A justiça é alvo permanente dos ataques do grupo, mas quando a mesma justiça impede o Ministério Público de investigar as rachadinhas de Flávio Bolsonaro eles comemoram com gosto, assim como quando a justiça permite que a Eletrobrás seja entregue a preço de banana.
Dilma foi derrubada por um golpe de estado em 2014. Hoje tudo piorou no país, inflação recorde, desemprego em massa, queda da renda do trabalhador, preço dos combustíveis nas estrelas, 100 milhões de brasileiros em insegurança alimentar, etc. E o que diz o “cidadão de bem” sete anos depois do golpe? Que tudo é culpa de Lula e do PT. Isso mesmo, repito, sete anos depois, Temer e o “mito” não têm responsabilidade por nada. É sempre culpa do PT. Se você questiona o “cidadão de bem “ sobre a gasolina a R$8,00 e o gás de cozinha a R$110,00, ele responde: E daí, pelo menos a Petrobrás não está sendo roubada.
Por falar em Dilma, é necessário lembrar da história dessa mulher digna e honrada. Ela foi derrubada por um golpe de estado por não ter se submetido às chantagens dos gangsteres do centrão que queriam tomar o governo de assalto – o mesmo centrão que os “cidadãos de bem” detonavam ao cantar a musiquinha “se ficar pega centrão não fica um meu irmão”. O resto sabemos. O que não conseguiu com Dilma, o centrão conquistou depois: tomou conta literalmente do governo com o orçamento secreto e tudo mais. E agora o cabisbaixo “cidadão de bem” fala que é necessário alianças para poder governar.
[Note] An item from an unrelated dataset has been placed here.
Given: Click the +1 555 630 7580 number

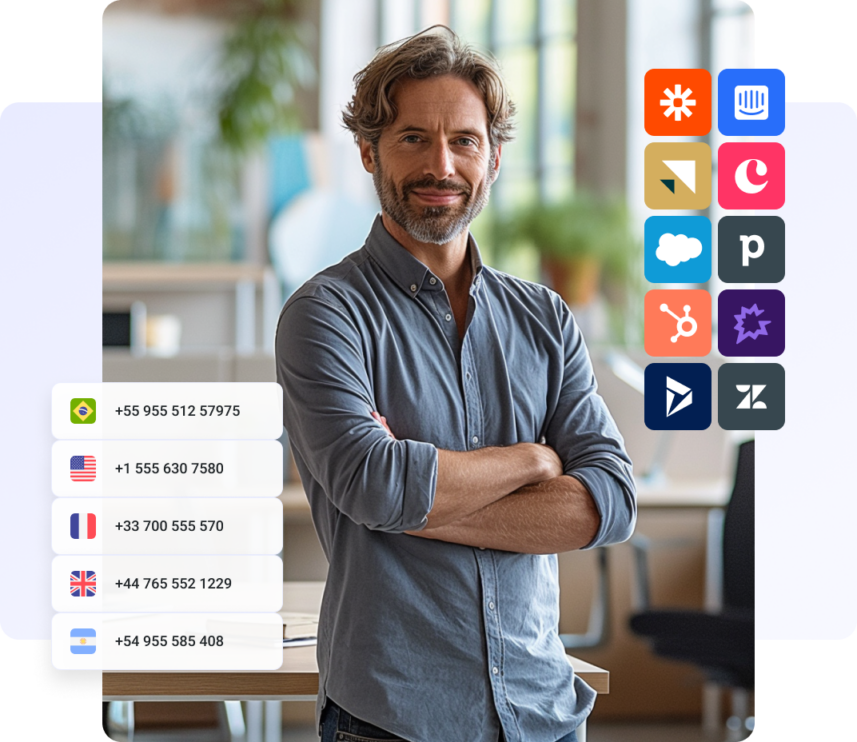Looking at the screenshot, I should coord(175,466).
O “cidadão de bem” é aquele que vai ao Twitter e detona as vacinas contra a COVID. Logo depois vai ao posto, e escondidinho, com o rabinho entre as pernas, toma a sua e diz pra todo mundo que não tomou. É a mesma pessoa que xinga Dilma de anta até hoje por ela ter falado sobre estocagem de vento – um procedimento possível e eventualmente necessário -, mas não se envergonha quando o mito produz a pérola: “podemos até viver sem oxigênio, mas sem liberdade, não. Quanta genialidade! Sem falar que esses “defensores da liberdade” são os mesmos a defender a volta da ditadura, o AI-5, ou seja, a supressão das liberdades, a censura, as torturas e os assassinatos políticos.
Mudar a cabeça de quem acredita em mamadeira de piroca e que a terra é plana, será tarefa hercúlea que vai demorar algum tempo. Não há receita e nem fórmula mágica para enfrentar esse desafio que temos e que teremos pela frente. E não é o objetivo deste artigo enfrentar essa questão – fica pra outro momento.
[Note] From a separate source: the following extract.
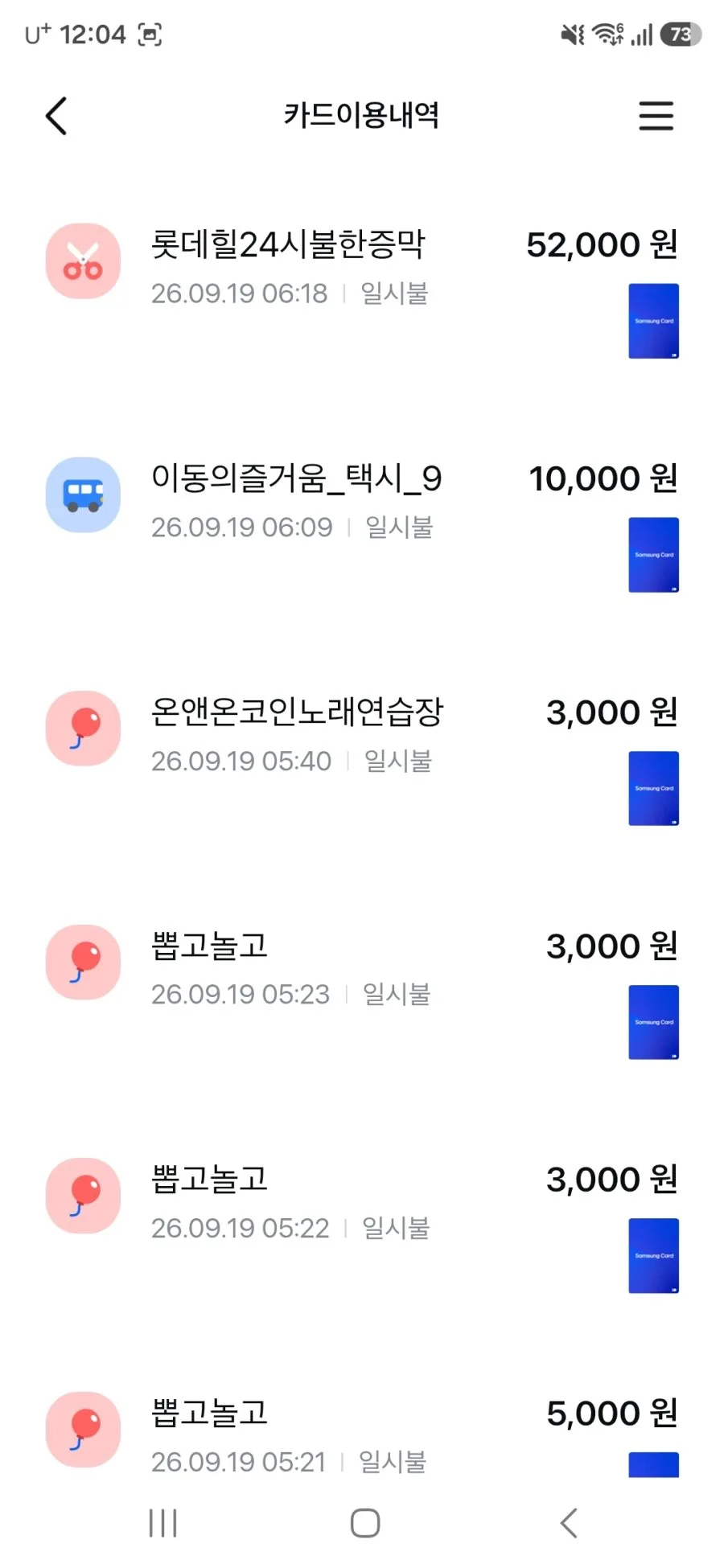Screen dimensions: 724x1568
Task: Select the Samsung Card thumbnail under 10,000 원
Action: click(x=653, y=555)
Trago aqui para realçar o texto uma frase que circula na internet, que é precisa ao caracterizar a extrema direita brasileira: “O bolsonarismo é uma seita extremista que hospeda o pior do ser humano: o fanático religioso, o militar miliciano, o rico racista e violento e o pobre ignorante
esgoto.” É essa a essência do “cidadão de bem”.
Finalizando, reproduzo um post do geógrafo Pedro Ronchi, que me inspirou a escrever esse cansativo artigo a partir de seus tuítes: “quem apoia Bolsonaro, não o faz em razão da economia, da saúde, da educação ou por um suposto combate à corrupção. Apoia por ser racista, sexista, e preconceituoso.”
Então é isso, essa gente que saiu dos esgotos com a tampa aberta durante as passeatas de junho de 2013, se espelha num “mito” igualmente misógino, homofóbico, racista e ignorante. É seu espelho, seu amplificador. Para eles, números, estudos técnicos, comprovações científicas, informações precisas, argumentos embasados, etc, nada vale. O que vale é somente a palavra daquele que dá vazão a tudo de ruim que o “cidadão” de bem carrega contigo.
Pra encerrar é necessário esclarecer que nem todo eleitor bolsonarista é “cidadão de bem”, mas com certeza todo “cidadão de bem” é bolsonarista.
* GalindoLuma é escritor de crônicas eróticas.